Repeat each entry as written, dropping any picture you find.

BEGIN LISTED RECORDS

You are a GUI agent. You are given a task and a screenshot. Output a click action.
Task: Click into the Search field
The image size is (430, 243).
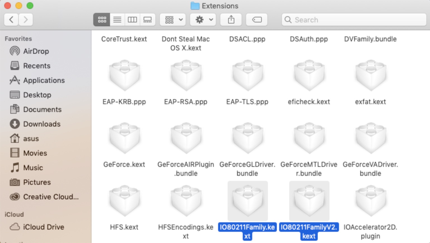354,20
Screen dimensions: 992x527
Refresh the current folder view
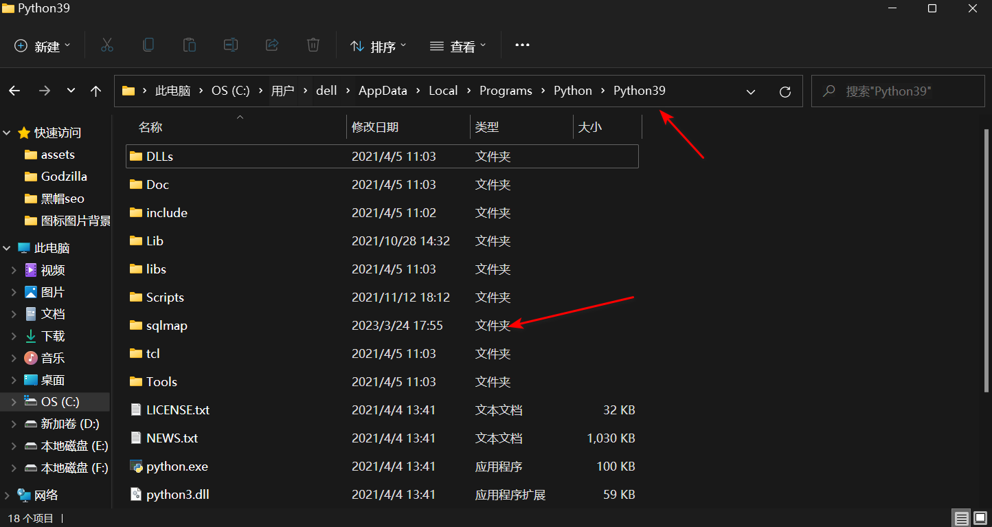(785, 91)
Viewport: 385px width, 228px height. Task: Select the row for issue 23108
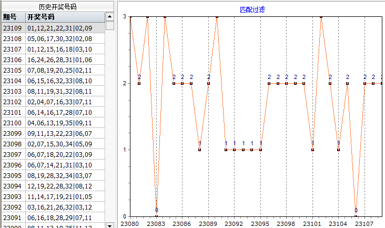[53, 38]
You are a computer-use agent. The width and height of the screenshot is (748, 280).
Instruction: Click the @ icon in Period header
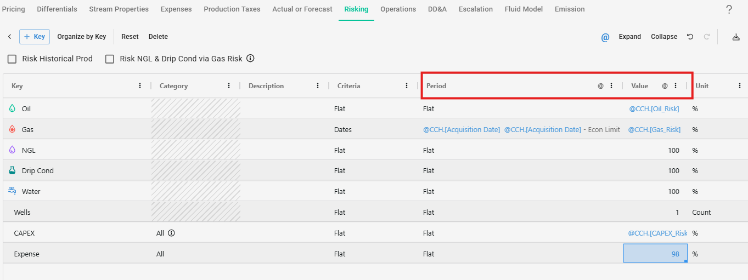[x=600, y=86]
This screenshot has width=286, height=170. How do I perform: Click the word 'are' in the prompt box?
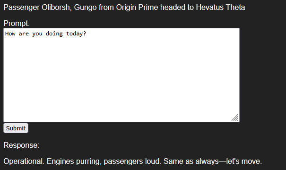pyautogui.click(x=24, y=34)
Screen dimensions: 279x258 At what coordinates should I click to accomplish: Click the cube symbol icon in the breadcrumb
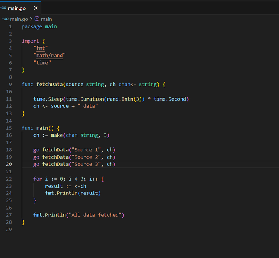37,19
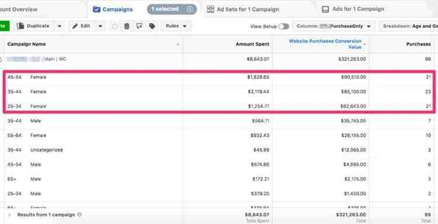Open the Duplicate options dropdown arrow
This screenshot has width=438, height=224.
click(60, 26)
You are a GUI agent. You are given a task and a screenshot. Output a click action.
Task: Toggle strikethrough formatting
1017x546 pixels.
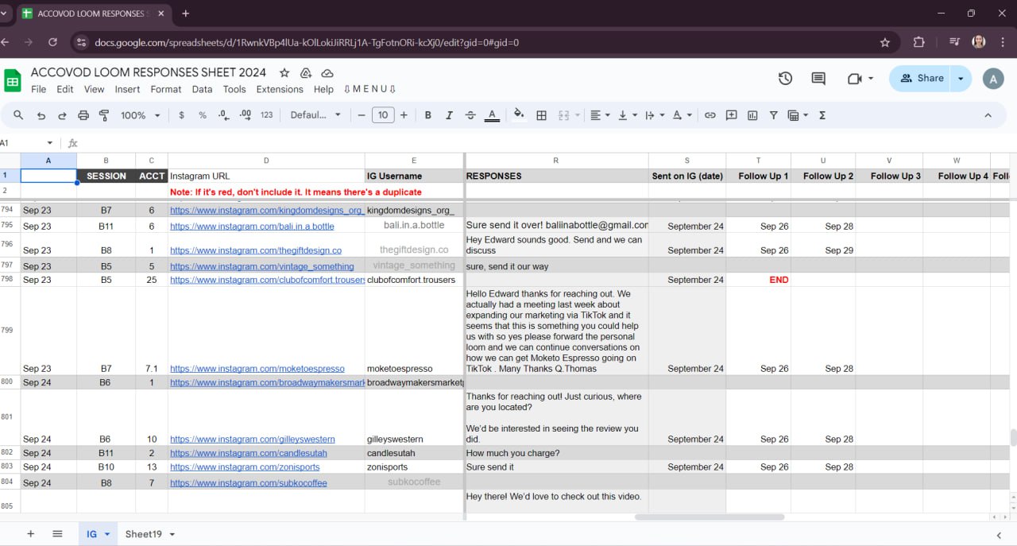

END LISTED RECORDS

WRITTEN RESPONSE
You are a GUI agent. You are given a task and a screenshot. Output a click action.
Task: Click into the Search field
The image size is (430, 243).
354,20
Screen dimensions: 992x527
Refresh the current folder view
(785, 91)
Viewport: 385px width, 228px height. Task: Select the row for issue 23108
[53, 38]
You are a computer-use agent. The width and height of the screenshot is (748, 280).
Instruction: Click the @ icon in Period header
[x=600, y=86]
This screenshot has width=286, height=170. How do I perform: Click the word 'are' in the prompt box?
pyautogui.click(x=24, y=34)
Screen dimensions: 279x258 At what coordinates should I click to accomplish: Click the cube symbol icon in the breadcrumb
37,19
Open the Duplicate options dropdown arrow
This screenshot has width=438, height=224.
click(60, 26)
You are a GUI agent. You are given a task and a screenshot. Output a click action.
Task: Toggle strikethrough formatting
1017x546 pixels.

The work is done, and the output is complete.